İlk yarıda her şey vardı ama gol sesi çıkmamıştı. İkinci yarı ise başlar başlamaz Barcelona, defans arkasına İbrahimovic'in muhteşem bir koşuyla hareketlenmesi sonucu Almunia'yı çaresiz bırakan bir vuruşla öne geçti. Golün etkisini yeni yeni atlatan Arsenal yine aynı ilk golde olduğu gibi İbrahimovic'i unuttu ve maç bir anda 2-0 a geldi. Barcelona öyle paslaşıyordu ki bir ara dönüp arkadaşıma dedim ki " Ben olsam sinirden ayaklarına sert bir şekilde girip kırmızı kartı alırdım." Bu sırada Arsenen Wenger oyunu artık izlemeyi bıraktı ve 89 doğumlu Theo Walcott'u İngiliz Milli Takım teknik direktörü F. Capello 'nun bakışlarıyla oyuna aldı. Sağ kulvar bir anda hareketlenmişti ve tam da Maxwell nası tutacak bu çocuğu derken Theo cezayı kesiverdi ve Bendner'in harika pasıyla çaprazdan girip Valdes'i avladı. Golden sonra Barcelona yine oyunu elinde tutmayı istese de Arsenal'in etkili atakları korkutucuydu. Gallas Da yine zorunlu değişiklik sonucu çıkmıştı ve Arsenal'in oyuncu değiştirme hakkı yoktu. Dakikalar 83'ü gösterirken yandan gelen ortayı Bendner'in kafayla indirmesi sonucu top Barcelona'nın kendi evladı olan Fabregas'ın önünde kaldı. Bu sırada Puyol araya girmek isterken ayağını Fabregas'a taktı ve onu engelledi. Hakem tereddütsüz penaltı noktasını göstererek Puyol'u da saha dışına gönderdi.Penaltıyı gole çeviren Fabregas ise sakatlığının tekrar nüksetmesi sonucu kalan 10 dakikayı yürüyerek tamamladı.

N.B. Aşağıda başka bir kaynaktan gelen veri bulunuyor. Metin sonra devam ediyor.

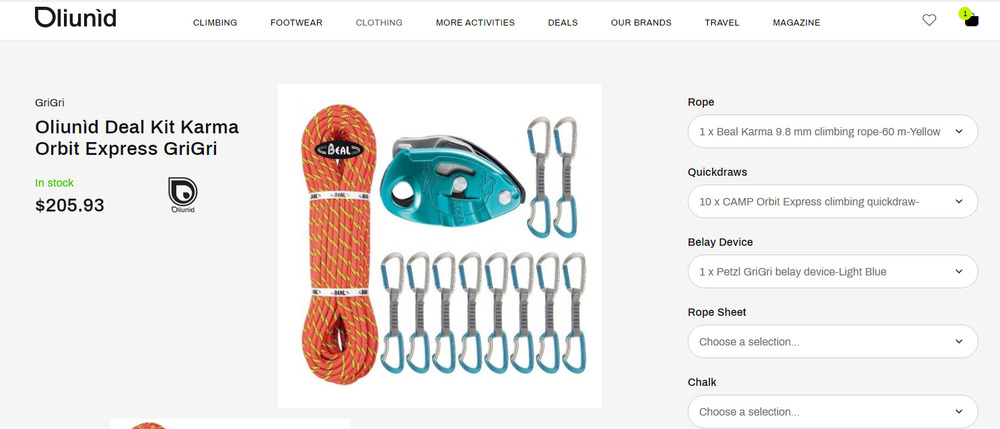Expand the Rope selection dropdown
This screenshot has width=1000, height=429.
[x=832, y=131]
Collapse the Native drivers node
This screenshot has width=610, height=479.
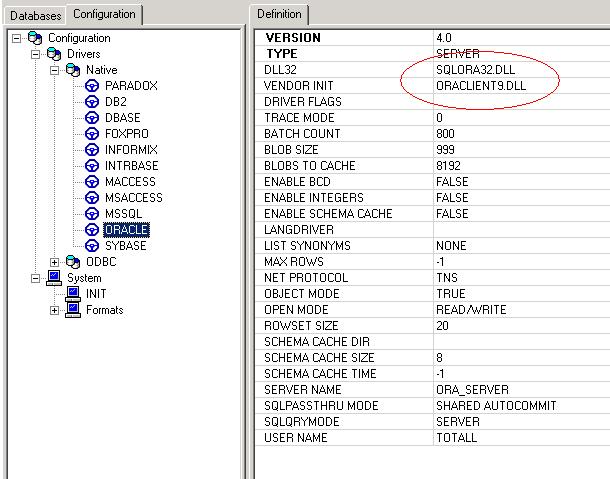(x=55, y=70)
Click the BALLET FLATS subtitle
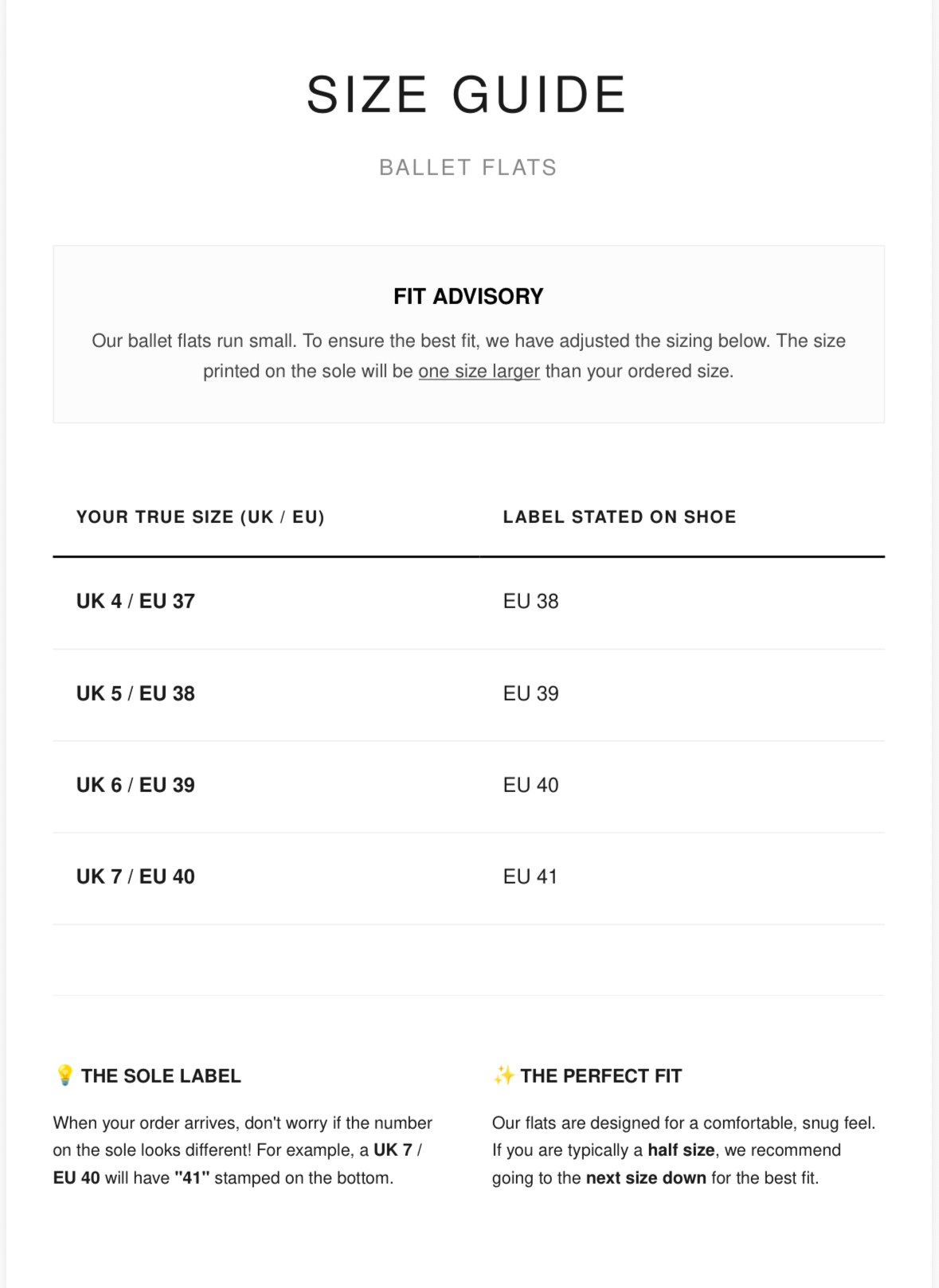 click(x=468, y=167)
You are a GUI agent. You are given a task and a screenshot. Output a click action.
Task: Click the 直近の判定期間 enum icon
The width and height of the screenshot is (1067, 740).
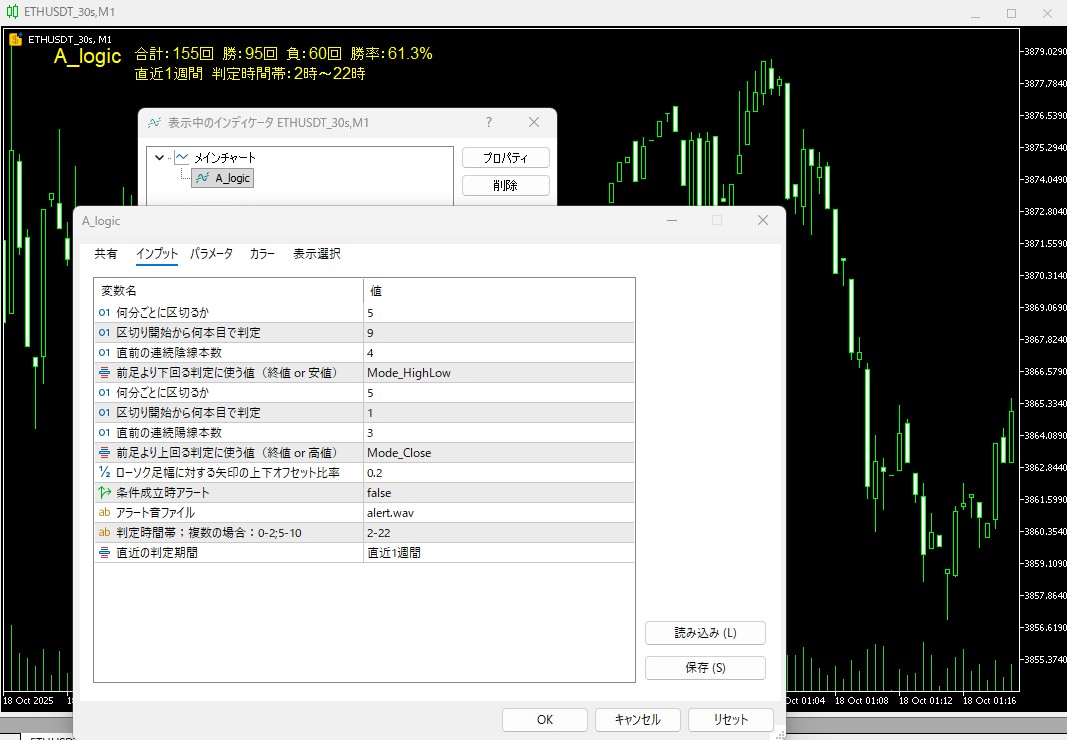click(104, 553)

Fabregas'ın sakatlığı için kimilerine göre ilahi adalet kimilerine göre ise şanssızlık olarak yorumlanıyor ancak gerçek olan Arsenal böyle mahkum olarak başladığı bir maçtan beraberlikle ayrılması bildi. Bu maçın ikinci ayağı İspanya'da olacak ve Arsenal bu maçtaki kadar şanslı olacak mı göreceğiz hep beraber. Puyol ve Pique'nin cezalı olmaları nasıl etkileyecek Barcelona'yı bu da ayrı merak konusu. 6 Nisanı dört gözle bekliyoruz.